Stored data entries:
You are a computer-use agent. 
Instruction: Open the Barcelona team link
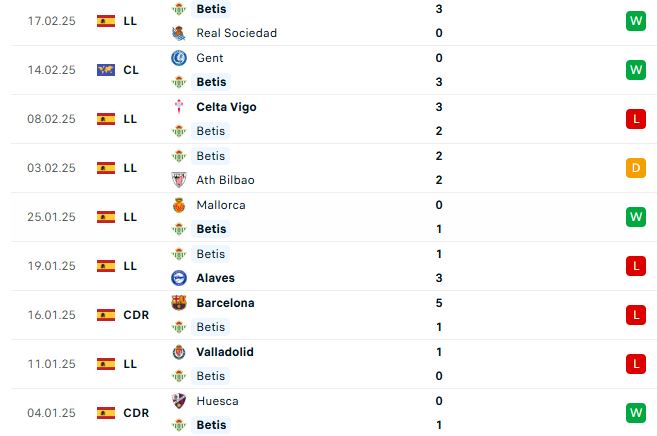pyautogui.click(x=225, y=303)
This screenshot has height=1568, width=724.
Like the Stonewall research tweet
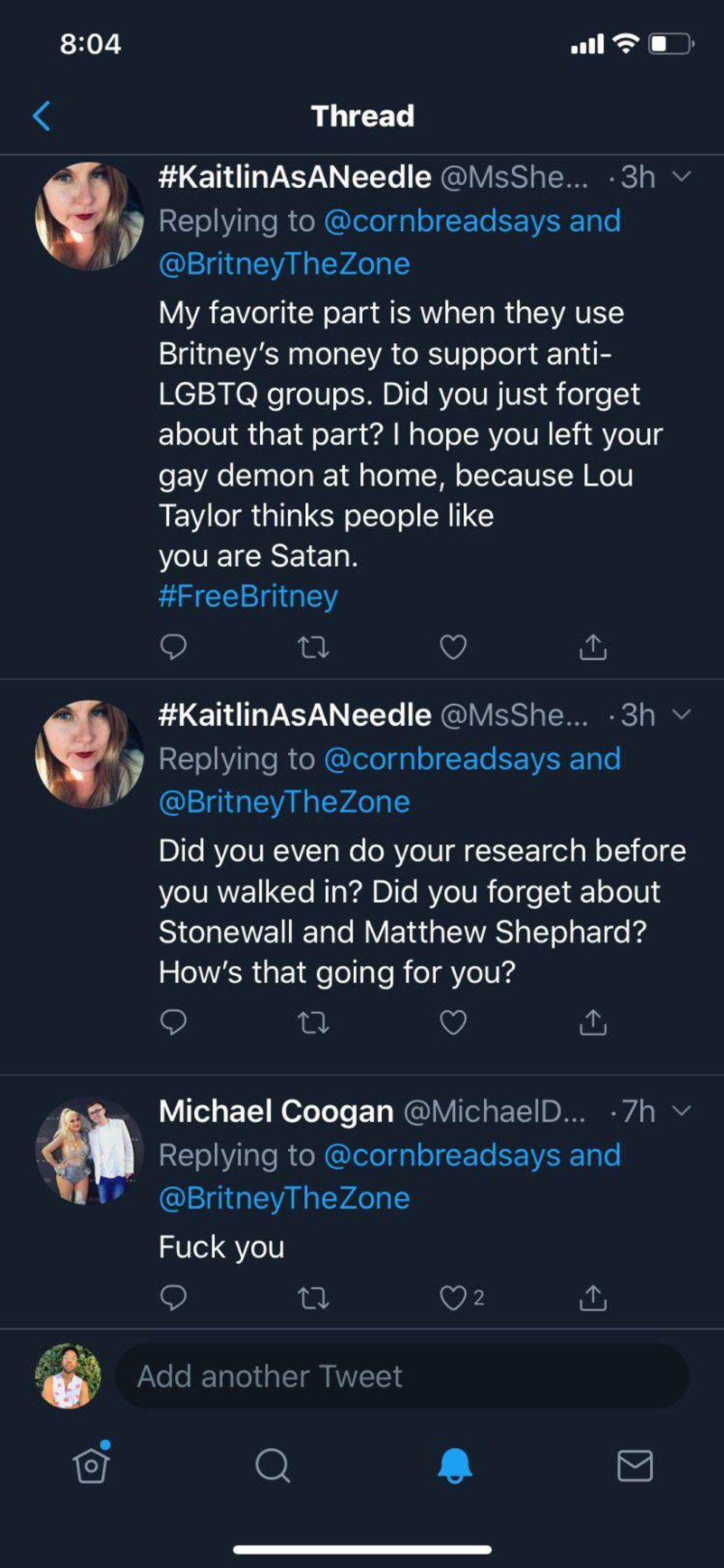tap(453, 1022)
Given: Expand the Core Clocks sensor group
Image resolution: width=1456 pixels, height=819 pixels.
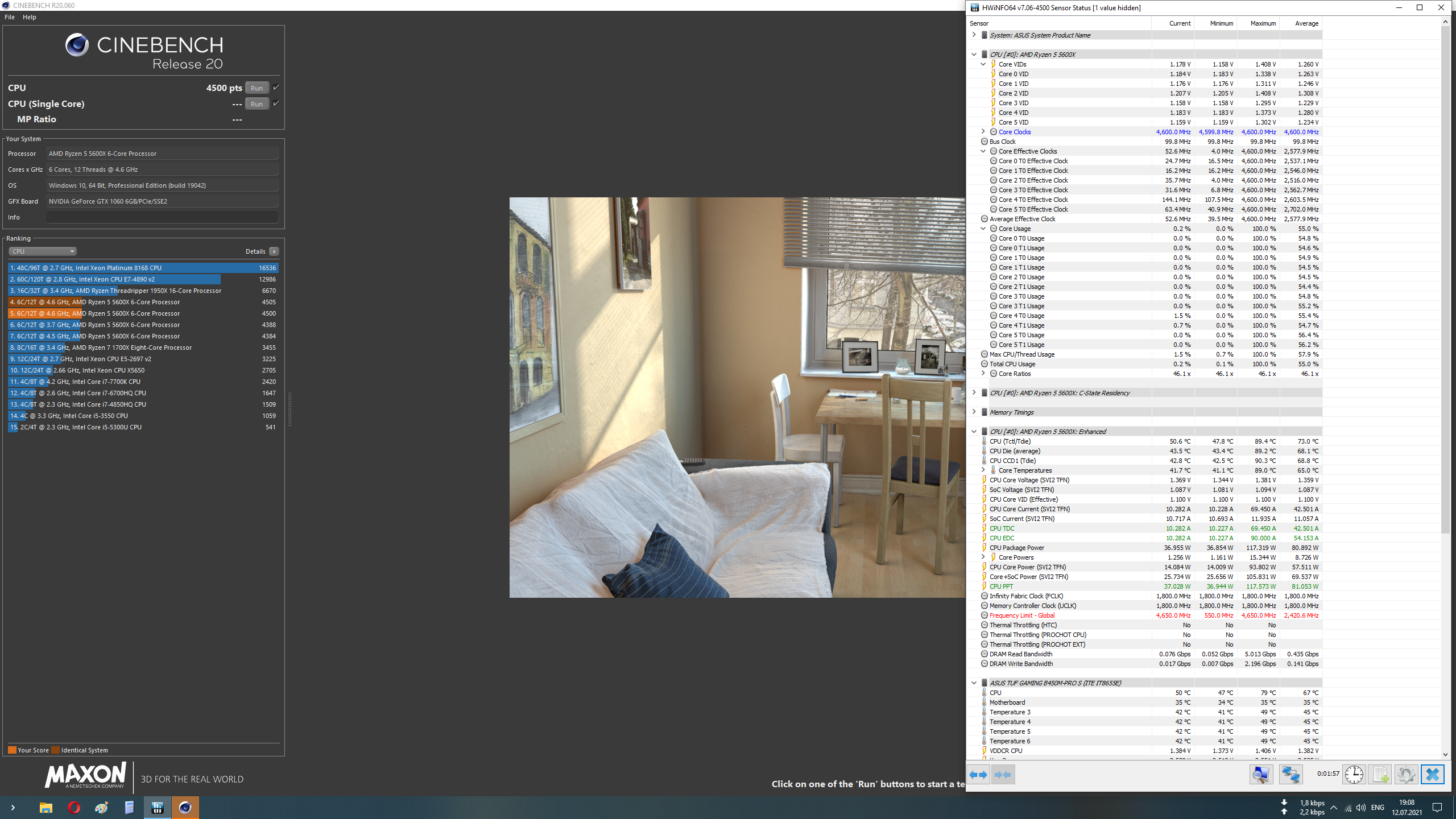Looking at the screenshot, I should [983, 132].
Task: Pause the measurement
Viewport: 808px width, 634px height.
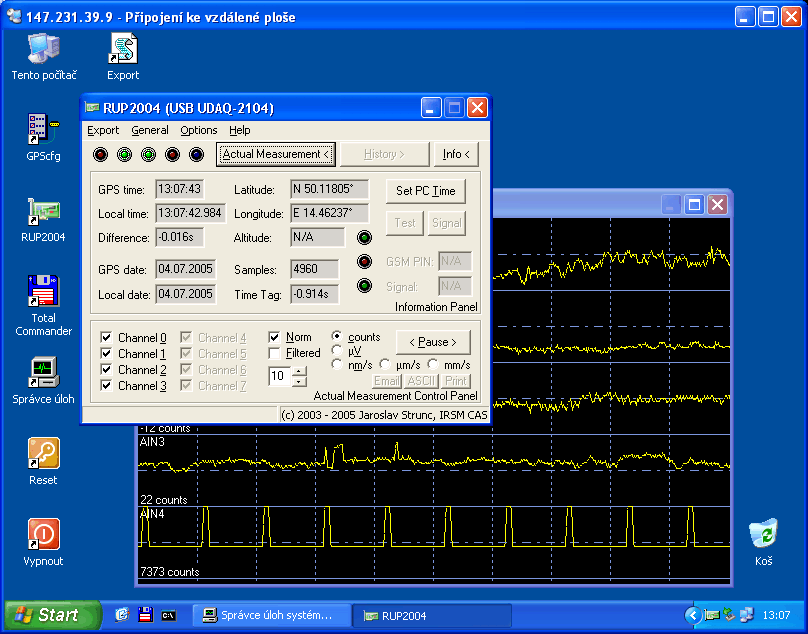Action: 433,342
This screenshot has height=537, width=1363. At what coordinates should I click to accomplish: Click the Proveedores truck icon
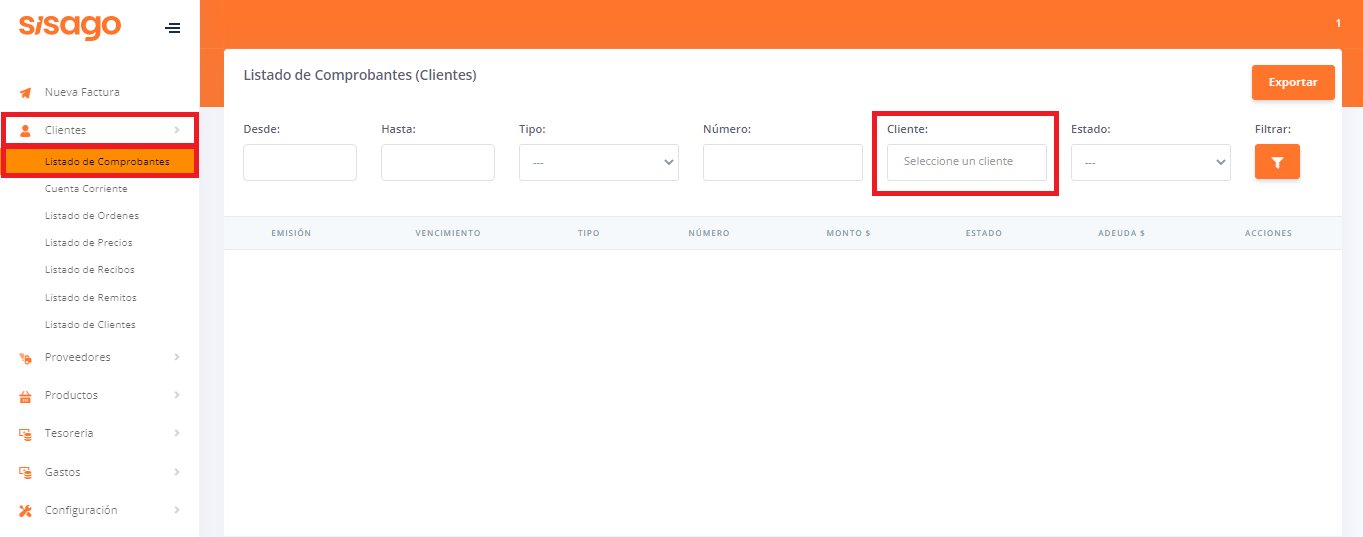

[WHAT THE TASK ASKS]:
Please quote the data verbatim, starting at the line containing "Task: Pause the measurement" and ending at the end of the data, with both ends included. Leave the pictures out of your answer.

[ANSWER IN FULL]:
Task: Pause the measurement
Viewport: 808px width, 634px height.
Action: 433,342
This screenshot has height=537, width=1363. At what coordinates should I click to accomplish: Click the Proveedores truck icon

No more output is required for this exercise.